Chiunque, almeno una volta nella vita, si è trovato costretto a fare i conti con un manuale d’uso. Che sia per una televisione, per una lavatrice o per un’automobile, è pressoché impossibile avvicinarsi al lato tecnico di un oggetto senza avere delle istruzioni chiare e precise su come agire – a meno che non ci si senta particolarmente avventurosi e si decida di ascoltare l’istinto, andando per tentativi.
Il manuale d’uso è l’ancora di salvezza per eccellenza: si prende tra le mani il piccolo libriccino, si inizia a scorrere tra le parole, si cerca di capire. E nel frattempo si finisce sommersi da imperativi e termini tecnici a profusione che, pur se nella propria lingua madre, non di rado costringono i poveri utenti a una confusione ancora maggiore e ad imputare aprioristicamente al manuale la colpa di non sapersi “spiegare bene”.
Del resto, l’obiettivo principale – e auspicabile – di qualsiasi manuale tecnico è solo uno: farsi capire. Generalmente, stilare un testo che sia di facile e immediata comprensione è l’ambizione primaria di ogni casa produttrice, che, oltre ad agevolare il rapporto del lettore/utente con l’oggetto appena acquistato o da riparare, contribuisce a garantire la buona qualità del prodotto e ad accrescere la propria fama nel settore. Le finalità commerciali che stanno alla base di ogni buona azione di marketing richiedono per quello stesso testo l’intervento di un traduttore che lo trasponga in una lingua diversa dall’originale, così da rendere più semplice l’introduzione e il piazzamento del prodotto sul mercato estero. L’operazione di traduzione tecnica potrebbe sembrare di una semplicità disarmante, dal momento che non vi sono molte vie di scampo quando si ha a che fare con termini appartenenti a un certo gergo settoriale e la corrispondenza è pressoché immediata, eppure vi sono sfide traduttive di una certa importanza costantemente dietro l’angolo.

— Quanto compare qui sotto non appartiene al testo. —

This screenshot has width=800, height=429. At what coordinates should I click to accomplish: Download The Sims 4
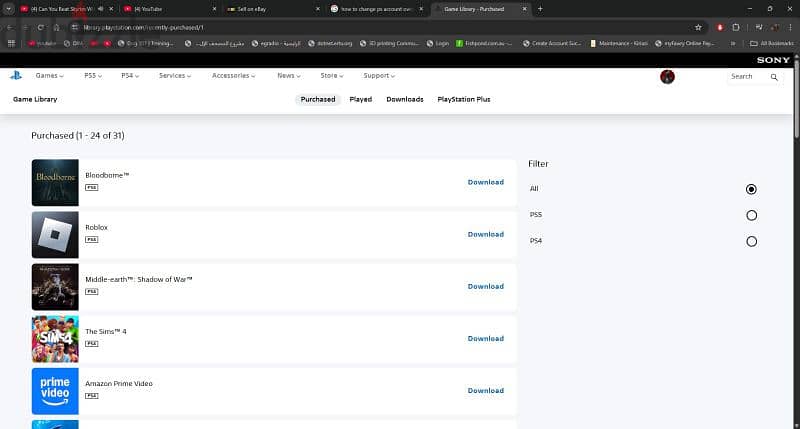[486, 339]
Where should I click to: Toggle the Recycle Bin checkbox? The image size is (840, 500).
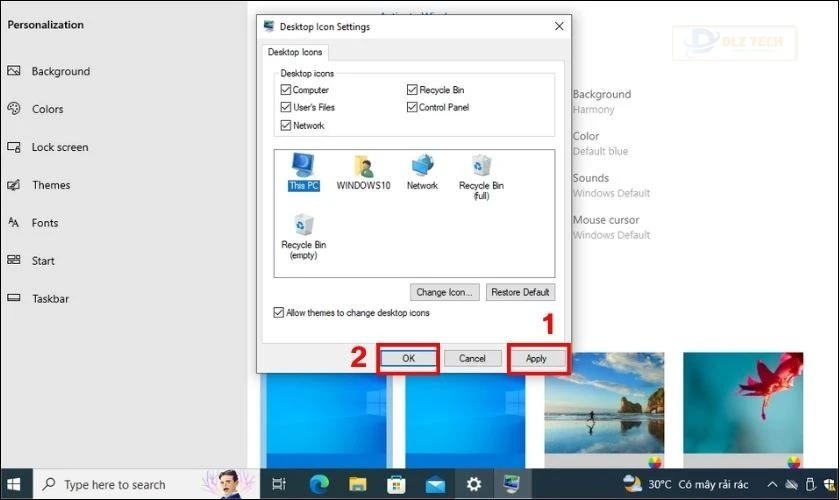pyautogui.click(x=412, y=90)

Tra le tante opzioni che si potrebbero annoverare in merito, spicca il caso dei testi tecnici in lingua inglese scritti da non madrelingua.
Quando un traduttore italiano si accosta in piena consapevolezza a un testo tecnico in inglese, non serve troppo tempo per classificarlo e decidere se effettivamente sia frutto di qualcuno provvisto di sufficienti competenze linguistiche e grammaticali oppure se l’inglese sia stato utilizzato come lingua franca per poter cavalcare l’onda dell’internazionalità. Nel primo caso, l’attività del professionista si rivela tutto sommato semplice, richiedendo perlopiù un substrato coerente di conoscenze settoriali adatte allo scopo e l’abilità di inanellare frasi che possano essere limpide, puntuali e prive di ambiguità; nel secondo caso, al contrario, il traduttore è obbligato non soltanto ad armarsi di una buona dose di pazienza, ma anche a farsi letteralmente veggente per intuire cosa intendesse dire l’autore del testo.
A seconda della fortuna, talvolta a supporto del professionista giungono in soccorso siti internet e documenti di vario genere collegati al testo incriminato oppure redatti dalla casa produttrice nella sua lingua madre – e casualmente nel bagaglio culturale del traduttore, che può in questo modo effettuare una sorta di cross-translation –, mentre altre volte può disporre di colleghi più esperti in grado di supportarlo e possibilmente revisionare il suo operato, oppure di specialisti del settore in grado di illustrare chiaramente il comportamento e la struttura di un prodotto specifico e di dare dei piccoli input, oppure ancora del contatto diretto con la casa produttrice – scelta che a prescindere potrebbe risultare vincente.
Ma cosa accade quando invece si ritrova abbandonato a se stesso?
Se proprio non esistono appigli, il traduttore non può fare altro che diventare per similitudine come l’utente di cui si parlava all’inizio e affidarsi allo stesso tipo d’intuizione, promettendosi una concentrazione maggiore e una resa soddisfacente, oltre che pulita e diretta. La logica, unitamente al doveroso substrato culturale citato in precedenza, diviene il suo vero asso nella manica. Tuttavia, se il professionista non è sufficientemente abile, nemmeno la migliore delle intenzioni può riuscire a produrre gli effetti desiderati e l’utente finale sarà gettato in pasto alle stesse criticità che il traduttore ha scorto nel testo sorgente, quasi come se – per dirla in termini di traduzione – si stesse assistendo a un vero e proprio calco. In casi estremi, la soluzione per il professionista è una sola: mettersi in contatto col cliente e attivare un dialogo tra le parti in modo da trarne giovamento reciproco. Oppure acquistare in prima persona il prodotto e iniziare ad armeggiare, anche se indubbiamente è molto meno economico.